Blood picture of patient (in the present case) is similar to those in homozygous Sickle cell disease with microcytosis, hypochromia, target cells and Sickle Cells which makes it difficult to distinguish from homozygous state. Only HPLC seems to be an aid with the support of evidence inheritance analysis. Thein, et al. described an Asian Indian family with a non-deletion form of hereditary persistence of fetal haemoglobin (HPFH) and β0 thalassemia. The patient was homozygous beta zero thalassemia had an unusually mild form of the disease, which was attributed to the coinheritance of HPFH [9]. However in our case the patient is compound heterozygous sickle and thalassemia trait which in itself is rare and very few case reports are found [10]. But the most interesting finding is the high Hb F level in our case which makes it extremely rare and is reported first time in literature from India. There is coinheritance of other condition called hereditary persistence of fetal hemoglobin which has modified the whole spectrum of disease.
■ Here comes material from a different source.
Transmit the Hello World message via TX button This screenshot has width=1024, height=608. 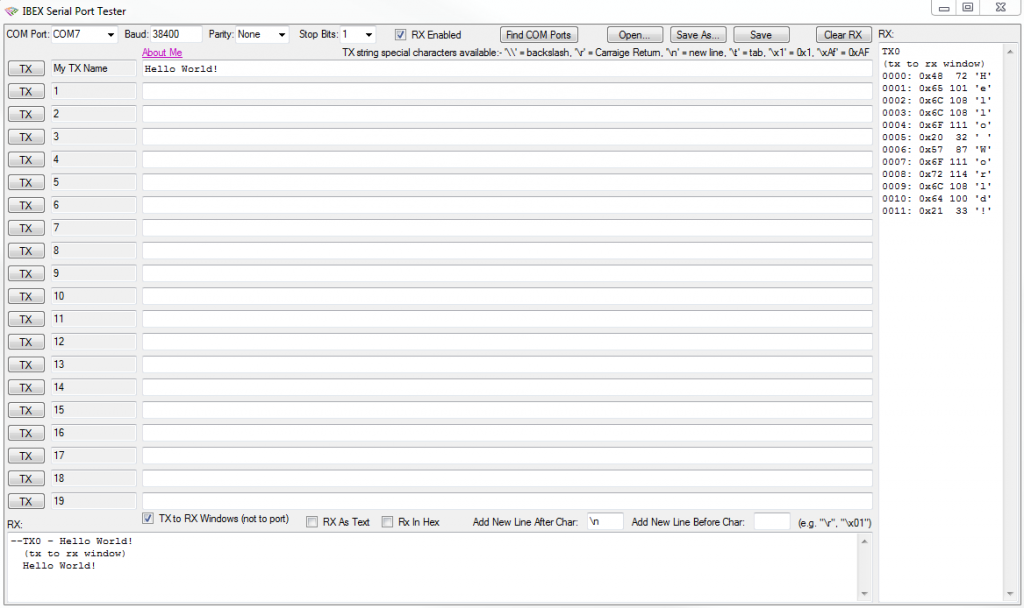(25, 68)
It has been documented in some studies that conditions like HPFH, iron deficiency anaemia, alpha thalassemia may change the overall laboratory findings and symptoms in patients [11]. Molecular studies were advised from outside laboratories to the family, as it was not available in our institute. Parents were not able to get it done from outside laboratories due to financial constraints. The child was managed with packed red blood cell transfusions and symptomatic relief was given. The general condition improved considerably till the next follow up.

Conclusion

Hemoglobinopathies can be a diagnostic challenge to physician as well as hematologist. Differentiation of Sickle cell Anemia & Sickle Beta Thalassemia syndromes has to be done carefully due to close similarity of symptoms and laboratory features. Early and correct diagnosis can enhance the quality of life of such patient. This case underlines the importance of a through history, clinical examination and appropriate laboratory testing for suitable management and prognostication as well as genetic counseling. Parental studies proved crucial in confirming the double heterozygous state of sickle cell disease/thalassemia especially when there is limitation of genetic studies.